The Catechism, citing Lumen Gentium, now stresses once again that the Church fully realizes that she is composed of sinners and is dependent on our Lord for her indefectible holiness: “While Christ, holy, innocent, and undefiled (Heb. 7:26) knew nothing of sin (2 Cor. 5:21), but came only to expiate the sins of the people (cf. Heb. 2:17), the Church, embracing in its bosom sinners, at the same time holy and always in need of being purified, always follows the way of penance and renewal” (LG, n. 8 § 3).
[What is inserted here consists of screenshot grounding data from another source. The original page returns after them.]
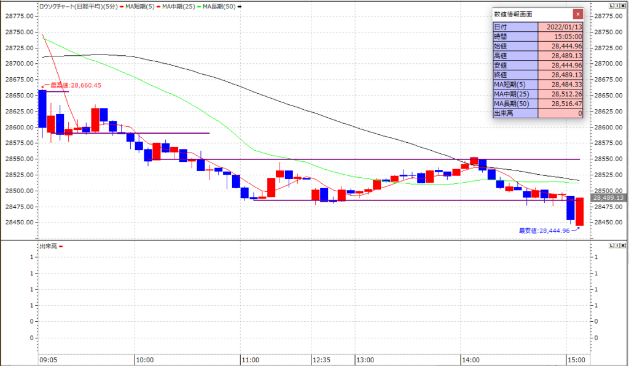The height and width of the screenshot is (366, 629).
Task: Click the L button on the main chart
Action: (x=611, y=6)
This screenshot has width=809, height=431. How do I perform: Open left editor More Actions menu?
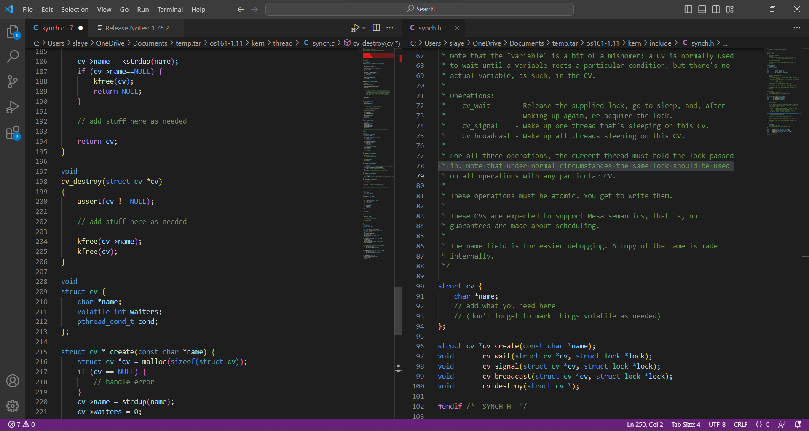click(x=390, y=28)
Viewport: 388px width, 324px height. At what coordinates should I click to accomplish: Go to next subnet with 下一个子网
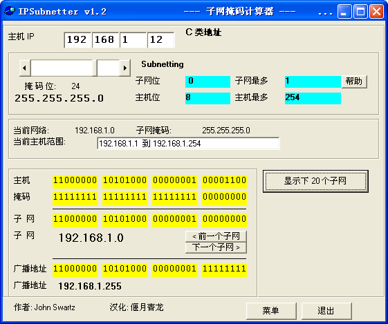point(216,247)
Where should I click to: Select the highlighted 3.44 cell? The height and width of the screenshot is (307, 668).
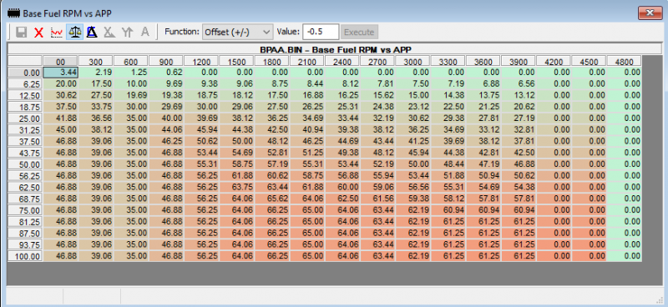pyautogui.click(x=60, y=73)
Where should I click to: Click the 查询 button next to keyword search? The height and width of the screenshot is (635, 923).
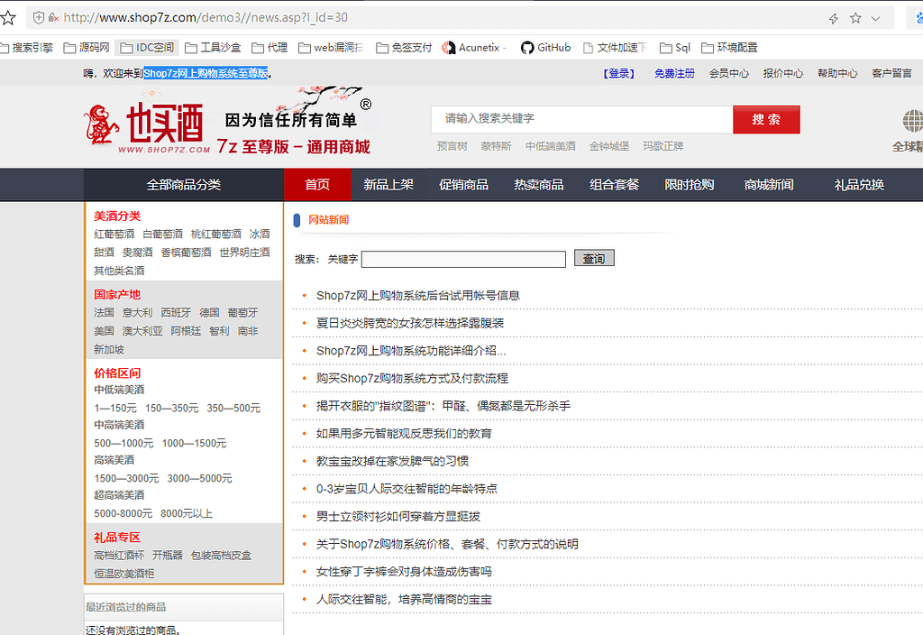pyautogui.click(x=594, y=257)
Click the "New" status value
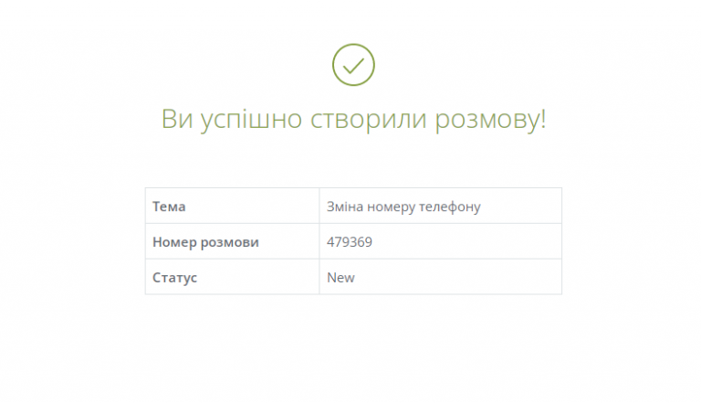This screenshot has width=701, height=403. tap(340, 278)
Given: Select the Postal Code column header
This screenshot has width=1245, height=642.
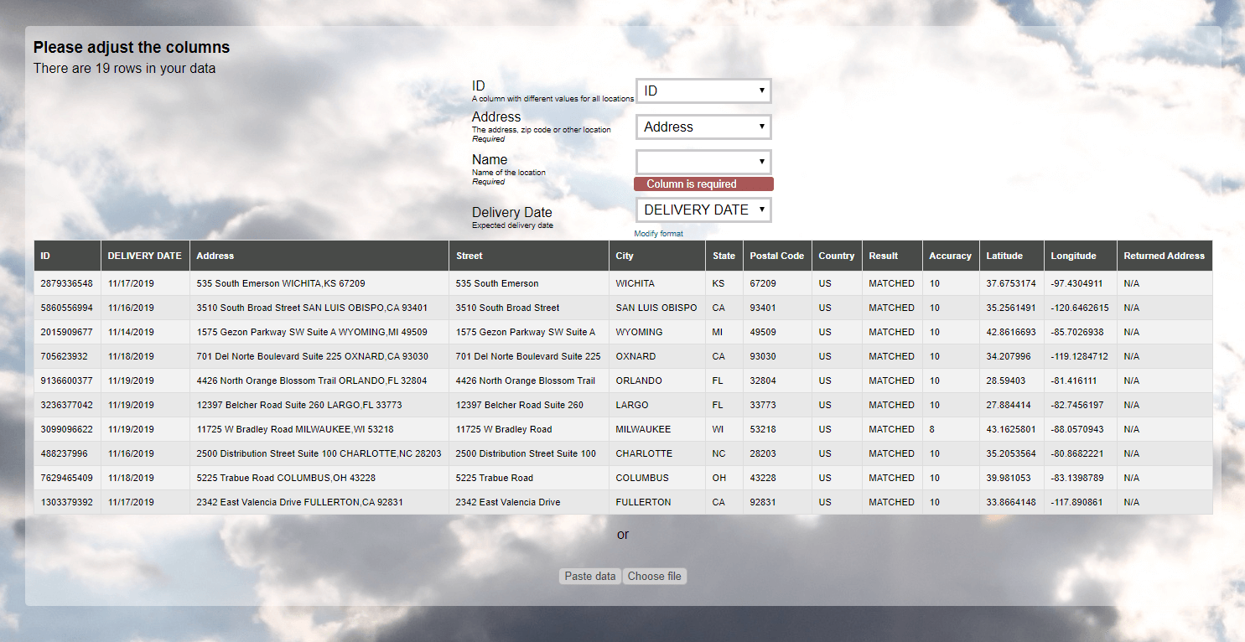Looking at the screenshot, I should click(x=776, y=256).
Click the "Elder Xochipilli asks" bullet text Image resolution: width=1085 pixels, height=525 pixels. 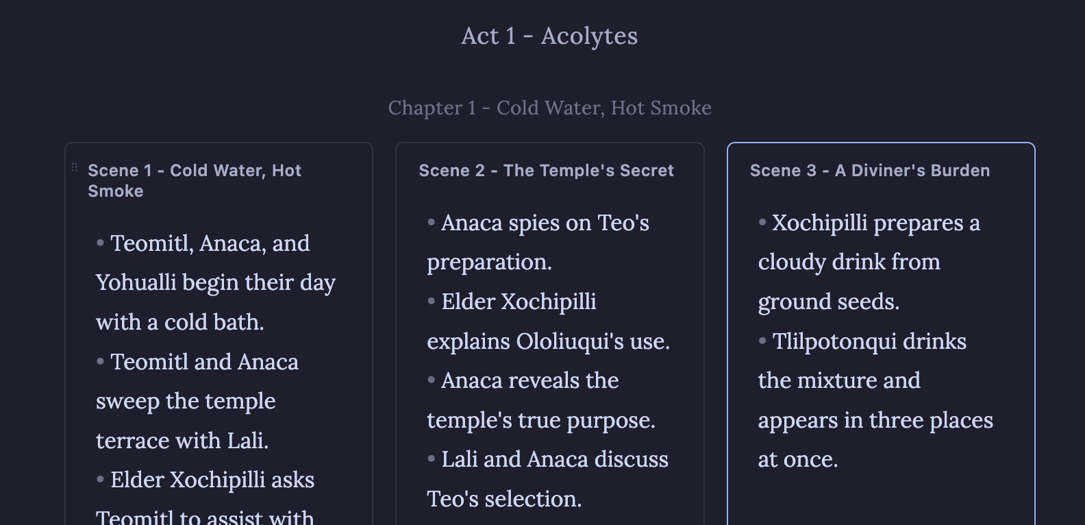coord(212,480)
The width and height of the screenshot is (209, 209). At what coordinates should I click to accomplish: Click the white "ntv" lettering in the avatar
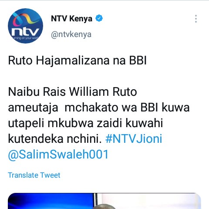pos(25,32)
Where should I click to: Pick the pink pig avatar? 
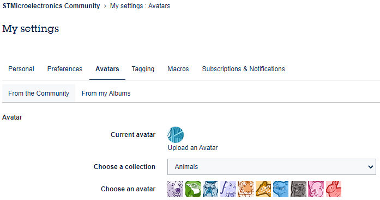316,189

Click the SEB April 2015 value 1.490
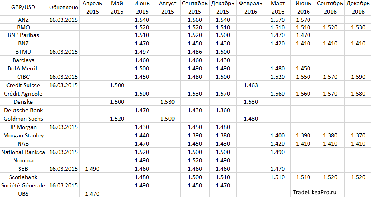[x=92, y=169]
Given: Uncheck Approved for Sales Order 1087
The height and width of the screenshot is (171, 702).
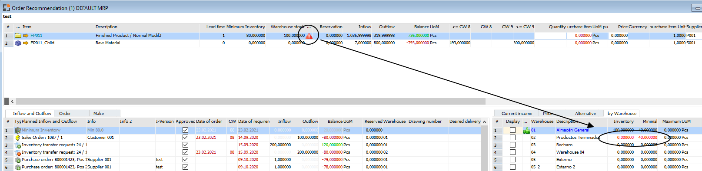Looking at the screenshot, I should coord(185,138).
“Hence the Church,” teaches the Catechism, “gathers sinners already caught up in Christ’s salvation but still on the way to holiness” (CCC, n. 827).

The Ultimate Model

Of Holiness

Pope Paul VI proclaimed this truth of our faith beautifully in his apostolic letter of June 30, 1968, entitled The Credo of the People of God:

“[The Church] is therefore holy, though she has sinners in her bosom, because she herself has no other life but that of grace: It is by living by her life that her members are sanctified; it is by removing themselves from her life that they fall into sins and disorders that prevent the radiation of her sanctity. This is why she suffers and does penance for these offenses, of which she has the power to heal her children through the blood of Christ and the gift of the Holy Spirit” (n. 19).
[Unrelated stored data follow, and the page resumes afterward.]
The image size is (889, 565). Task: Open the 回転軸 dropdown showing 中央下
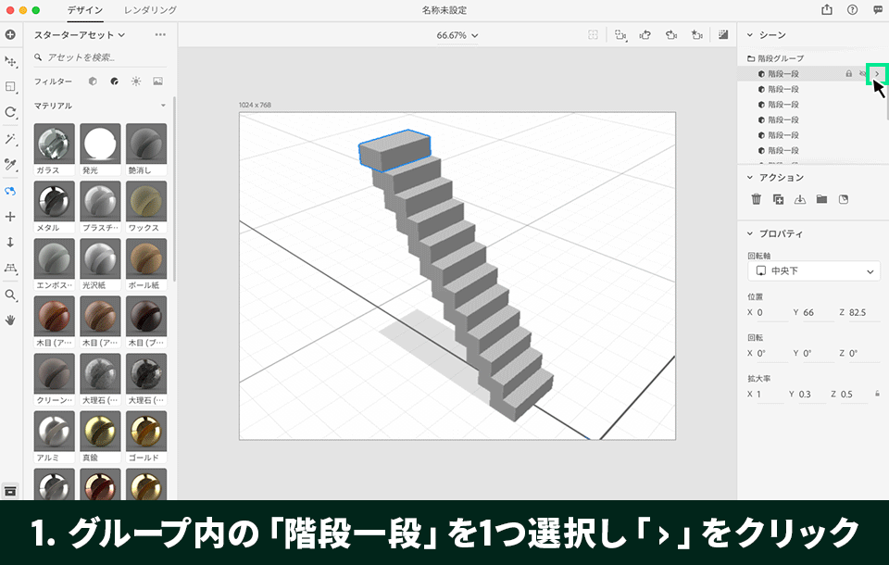(x=813, y=270)
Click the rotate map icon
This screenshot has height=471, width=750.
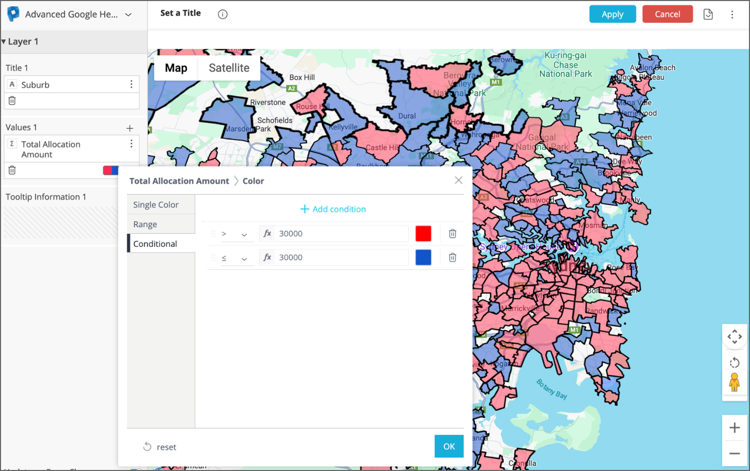(734, 362)

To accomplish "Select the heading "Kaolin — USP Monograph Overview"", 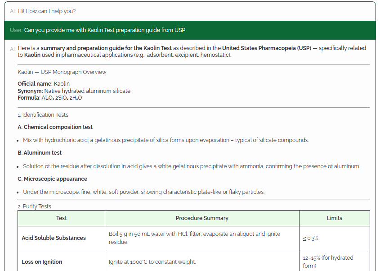I will (x=62, y=72).
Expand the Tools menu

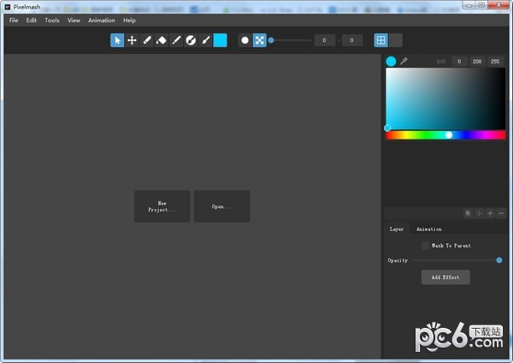52,21
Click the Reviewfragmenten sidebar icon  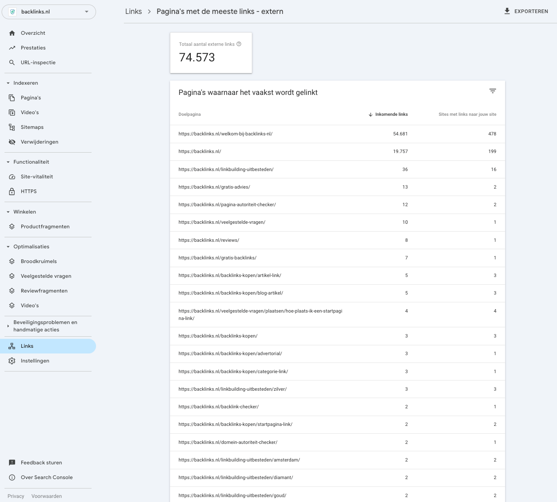(12, 290)
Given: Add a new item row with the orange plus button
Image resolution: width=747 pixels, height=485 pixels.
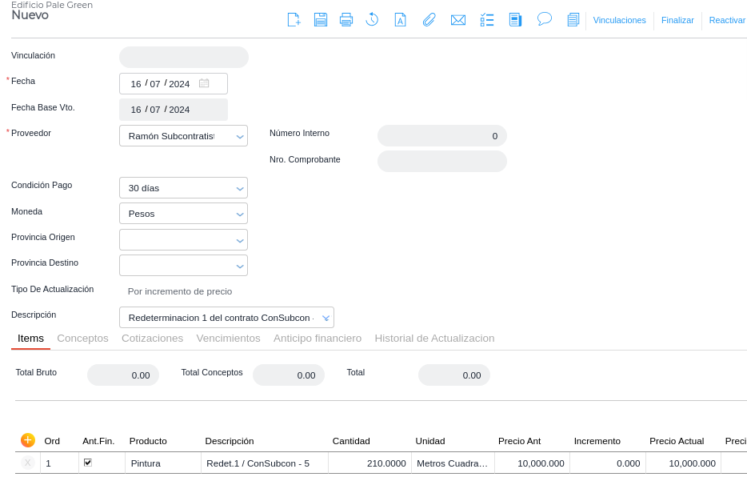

Before closing its section on the Church’s second mark, the Catechism reflects on a key motive of credibility for her holiness: the canonization of saints.
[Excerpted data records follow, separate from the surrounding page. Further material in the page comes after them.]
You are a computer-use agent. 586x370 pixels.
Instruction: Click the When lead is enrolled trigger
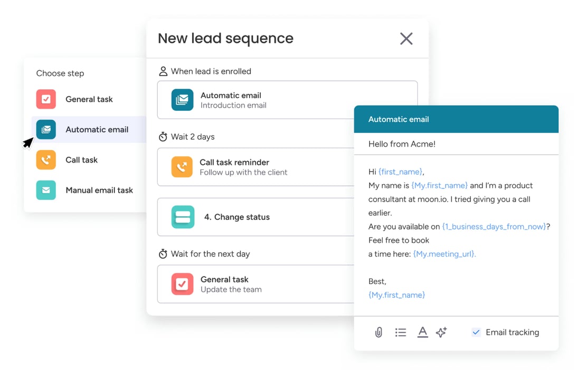tap(210, 71)
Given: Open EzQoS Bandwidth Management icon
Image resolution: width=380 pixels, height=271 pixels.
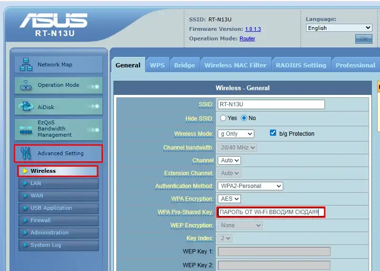Looking at the screenshot, I should 26,129.
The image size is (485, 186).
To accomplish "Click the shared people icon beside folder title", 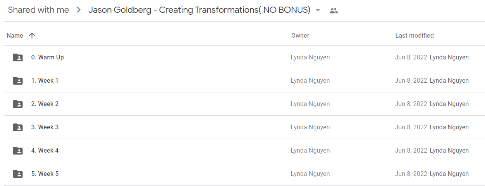I will coord(334,11).
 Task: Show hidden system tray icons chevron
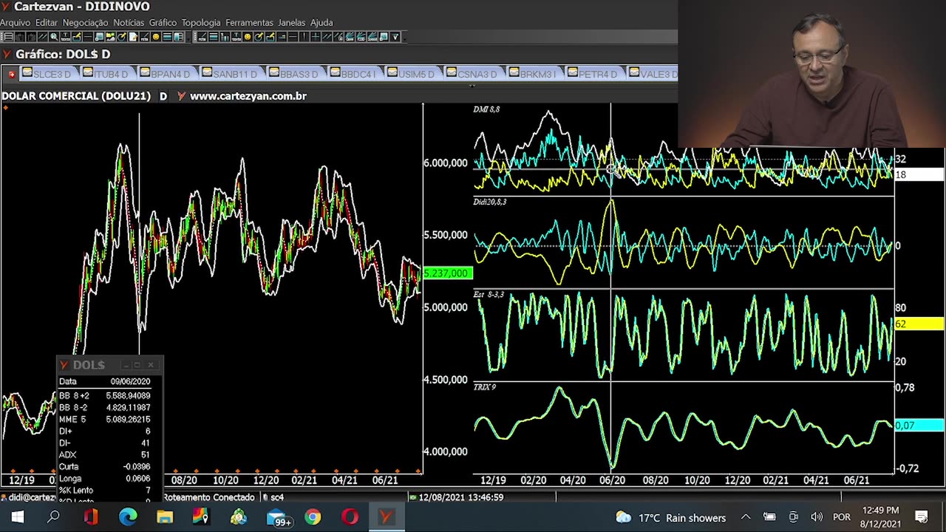746,517
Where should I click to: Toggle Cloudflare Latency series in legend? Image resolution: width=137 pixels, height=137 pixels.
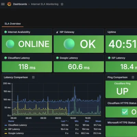pos(17,125)
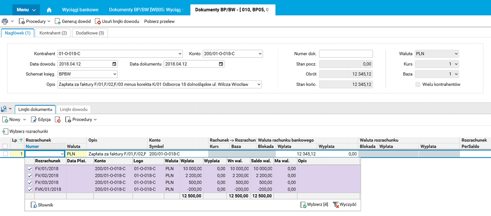Click the home icon in top bar
This screenshot has height=216, width=491.
pyautogui.click(x=49, y=9)
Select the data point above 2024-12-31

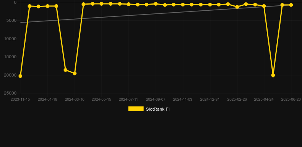[210, 5]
To understand why this is true, let us first define the term: “Canonization is the act by which the Supreme Pontiff declares in a definitive and solemn way that a Catholic Christian is actually in the glory of heaven, intercedes for us before the Lord, and must be publicly venerated by the whole Church” (Robert J. Sarno, Canonization: Theology, History, Process, ed. William H. Woestman, OMI, p. 9). It is a solemn declaration that a Catholic person who has died now enjoys the Beatific Vision.

“By canonizing some of the faithful . . . the Church recognizes the power of the Spirit of holiness within her and sustains the hope of believers by proposing the saints to them as models and intercessors” (CCC, n. 828).

Canonization of holy men and women thus serves as a powerful reminder and encouragement that it is possible to attain holiness and a high degree of freedom from sin even during our life on earth. So rigorous, exacting, and impartial are the procedures used in examining the lives of those raised to the altar that anyone — believer or unbeliever — would be unable to refute the evidence.

As expressed by Leo J. Trese in his book The Faith Explained, “The many thousands of men and women and children who have led lives of super-eminent sanctity, and whose names make up the calendar of the saints: these are pretty hard to explain away, and there is nothing like them in any other Church” (p. 166).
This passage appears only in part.